Папа ходил по двору, заглядывал в двери сеновала, в овчарню, конюшню и коровник, но никуда не входил, словно боялся полумрака, который всегда держится там даже в самую солнечную погоду. Потом он пошел в огород, разглядывал грядки, на которых лишь кое-где взошли какие-то растения, посаженные тетей Груней. Но вскоре вышла мама и увела его в избу.
К нам папа не подошел, мы тоже не решились к нему подходить. Между нами все еще стояло что-то такое, что мешало нам жить и вести себя так, как это было в Ленинграде, будто он все еще не знал, свои мы или чужие. Правда, после того случая за обедом, когда он расплакался и ушел из-за стола, папа уже не прятал хлеб под подушкой и не смотрел на нас осуждающе, если мы съедали лишний кусок, но все равно жизнь без нас в Ленинграде, «где совсем-совсем нечего было есть и где папа видел такое, что не видел никто», не позволяли ему вернуться к нам окончательно, хотя он и жил с нами в одной избе и ел за одним столом.
Еще после того случая я стал как-то по-другому смотреть на Тамарку, уже не звал ее Тамаркой, а Томой, и хотя она оставалась такой же задавакой, а при случае старалась ущипнуть и дразнила меня Витькой-титькой, я на нее не сердился. И даже не знаю, почему. Теперь Тома занялась обучением нас с Сережкой чтению и счету, и это у нее получалось даже лучше, чем у мамы. Я довольно быстро выучился читать целыми предложениями, еще, конечно, не так быстро, как Тома, но вполне понимая прочитанное, и для меня не было большего наслаждения, чем самому проникать в тайны печатных строчек.

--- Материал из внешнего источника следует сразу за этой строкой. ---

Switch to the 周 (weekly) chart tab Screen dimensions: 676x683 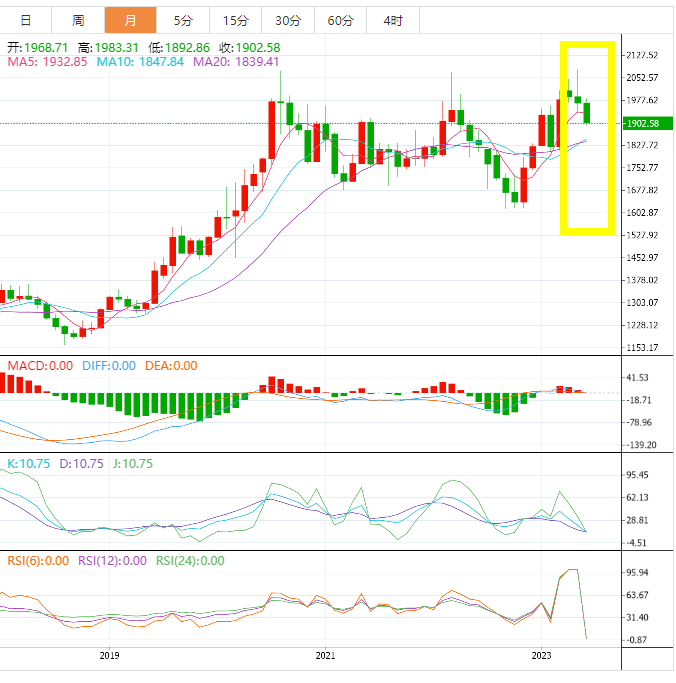coord(78,20)
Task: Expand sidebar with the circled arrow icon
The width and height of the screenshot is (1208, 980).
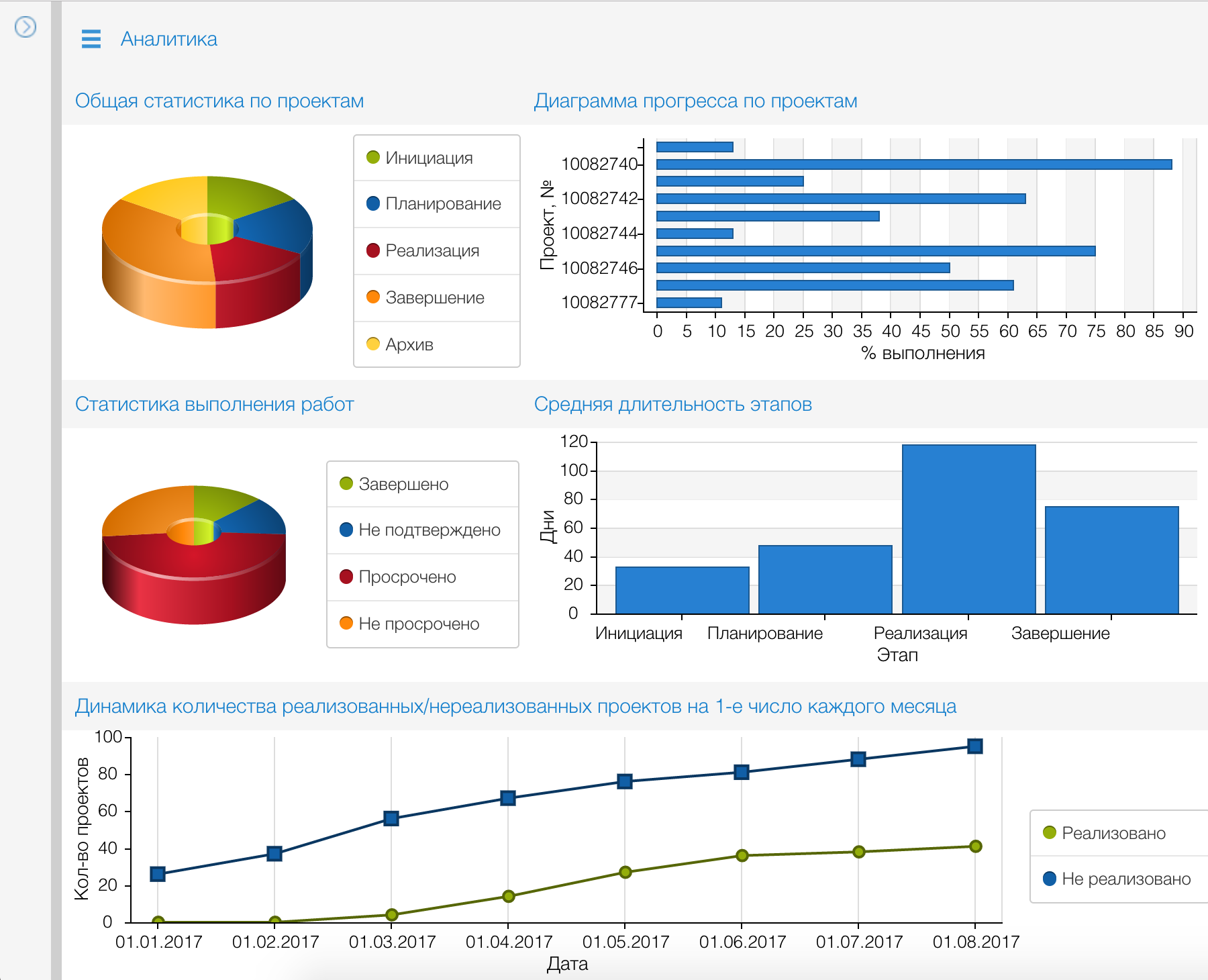Action: 26,27
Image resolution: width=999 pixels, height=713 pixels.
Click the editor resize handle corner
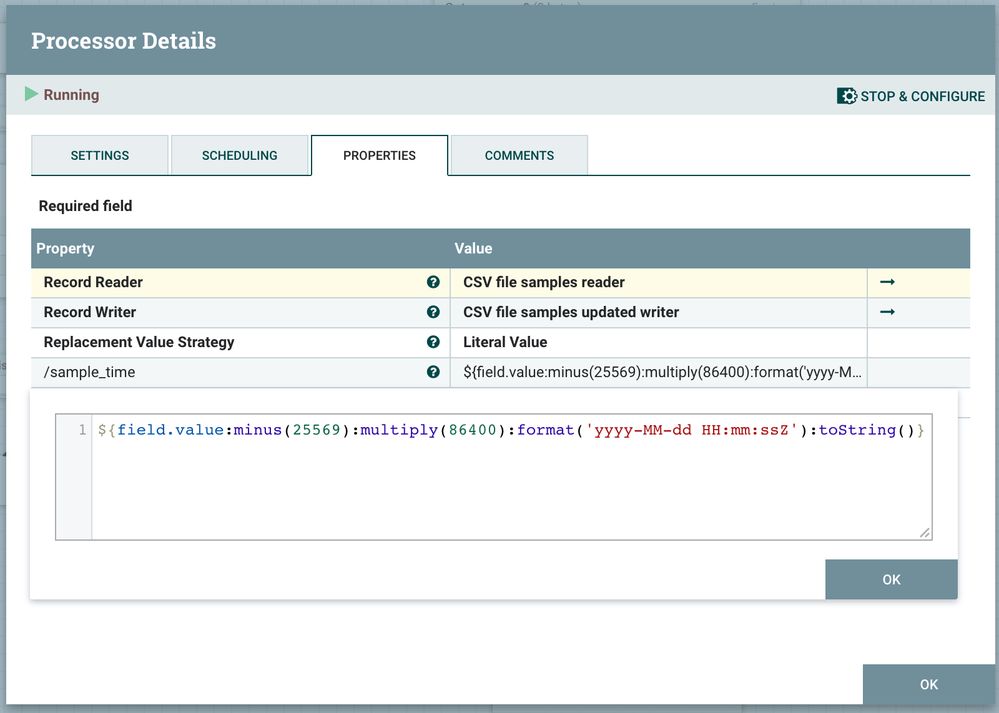click(x=925, y=533)
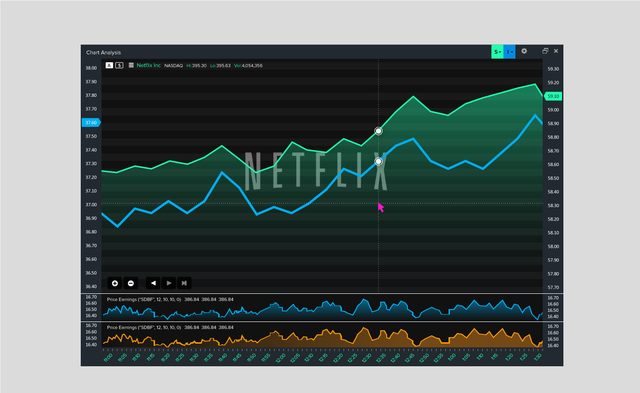Click the Netflix Inc symbol name
This screenshot has width=640, height=393.
(149, 65)
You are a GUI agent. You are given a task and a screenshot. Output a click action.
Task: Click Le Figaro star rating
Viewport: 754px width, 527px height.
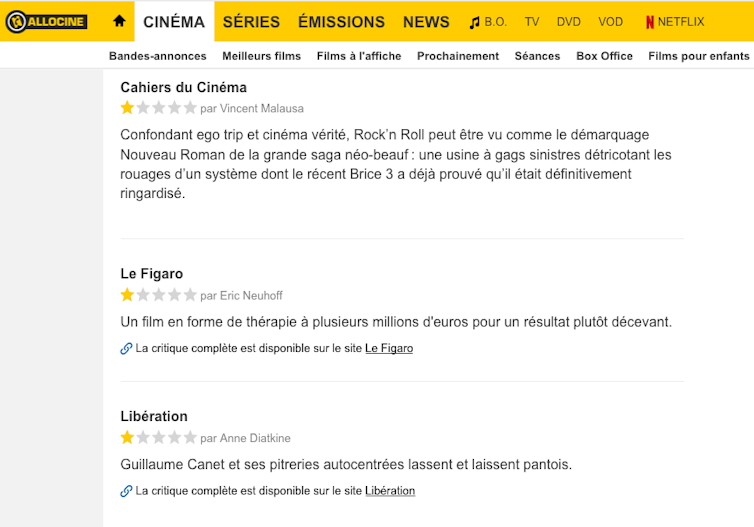coord(159,294)
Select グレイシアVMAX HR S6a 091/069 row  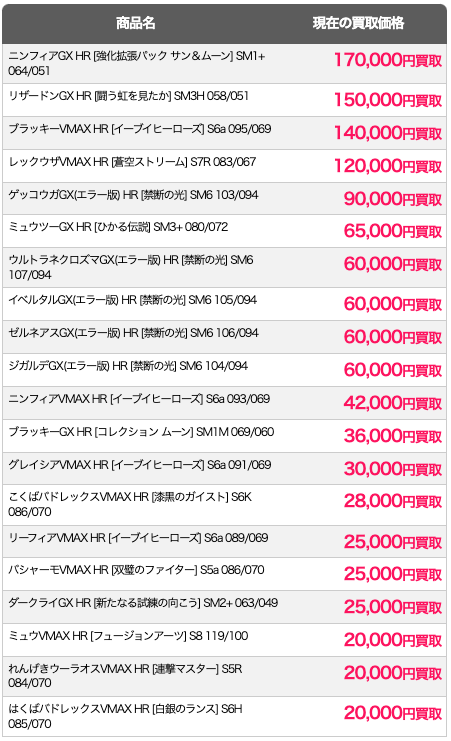(x=224, y=469)
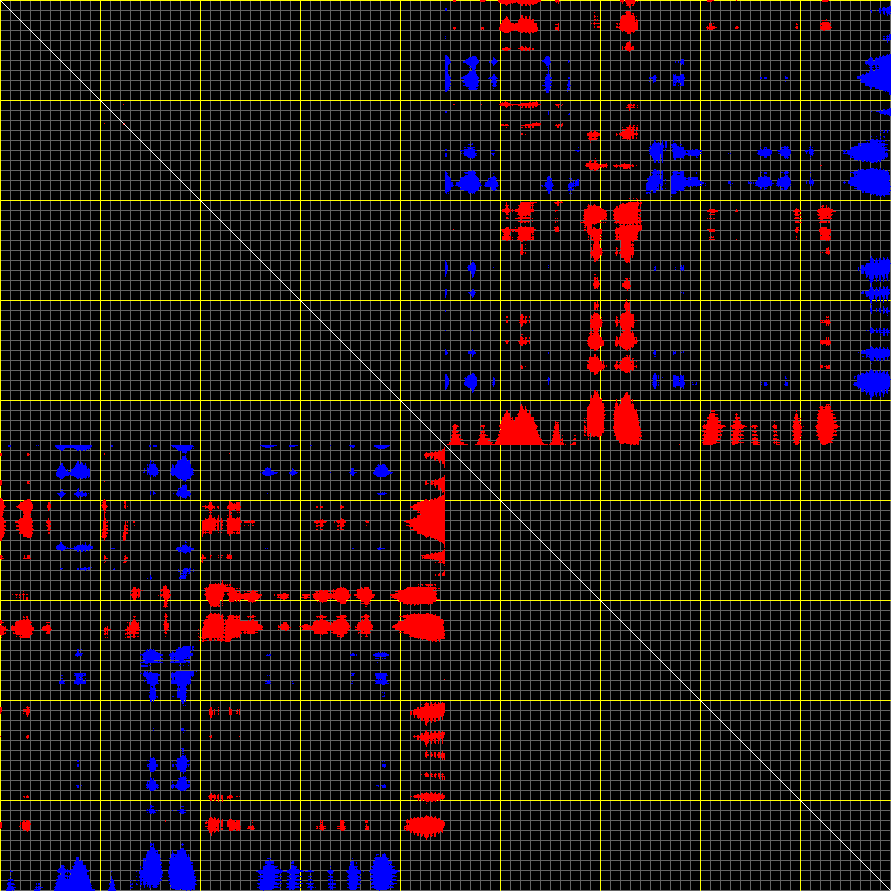Screen dimensions: 891x891
Task: Select the large blue blob at the top-right edge
Action: pos(875,76)
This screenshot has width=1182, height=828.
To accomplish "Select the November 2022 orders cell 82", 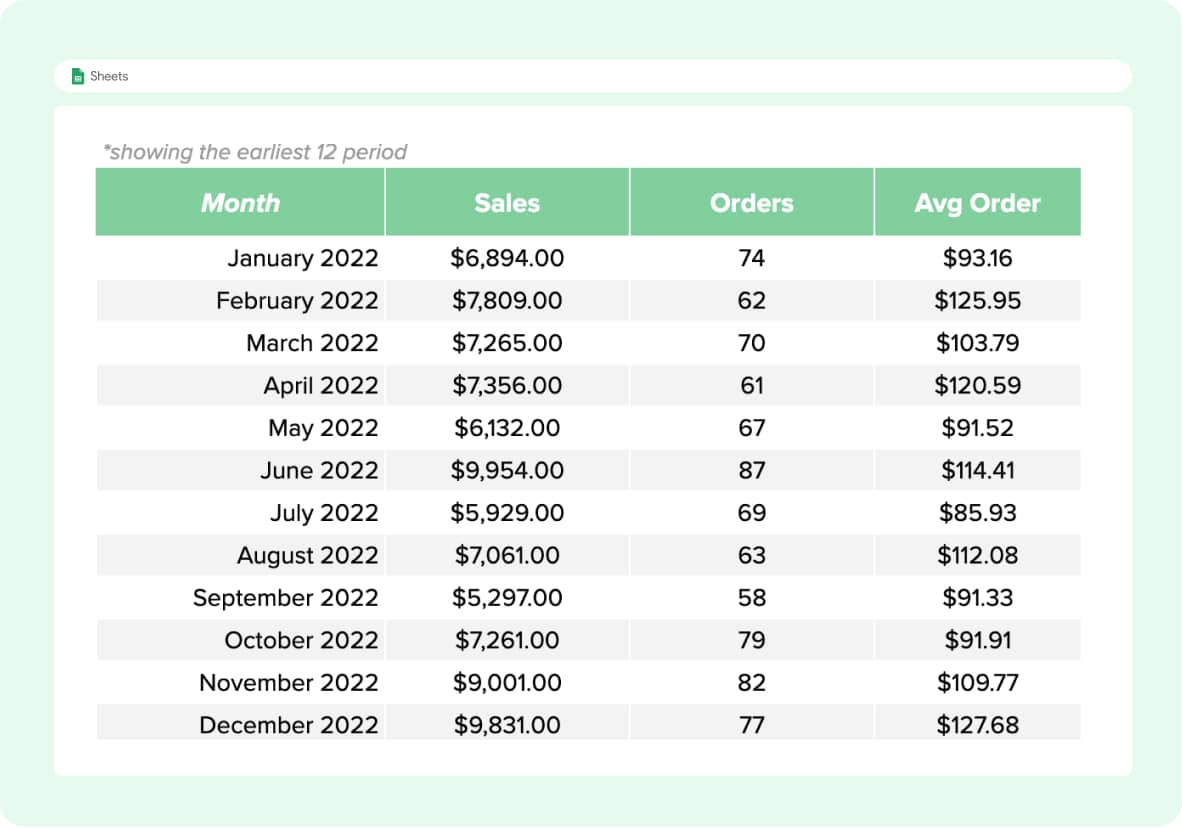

Миновало еще какое-то время, и вот как-то вдруг мама стала собираться, увязывать наши вещи и укладывать их в корзинки и мешки. Дядя Кузьма запряг своего Серко в телегу, накидал на дно сена, посадил на него нас с Людмилкой среди наших вещей, папа и мама сели сами, и мы поехали в деревню Третьяковку, где нам выделили другое жилье, потому что жить все время вместе двум семьям никак нельзя: так люди не живут.
А незадолго перед этим от дяди Коли Землякова пришло письмо, в котором он писал, что служит в армии, в армии кормят хорошо, а Василия Мануйлова не видел уже несколько месяцев и не знает, где он и что с ним, дома нашего уже нет: разобрали на дрова, а жители этого дома все разбрелись кто куда или поумирали от голода.
Мама и тетя Лена поплакали, потому что они женщины и должны всегда плакать, когда прочтут что-нибудь страшное, и Тома тоже поплакала, а мы с Сережкой не поплакали. И папа тоже не поплакал. Он рассказал, как дядя Коля ушел на завод и не вернулся, а сам папа чуть не умер с голоду, потому что дядя Коля унес его карточки, и умер бы, если бы его не нашел дядя Сережа Еремеев, которого тоже взяли на войну.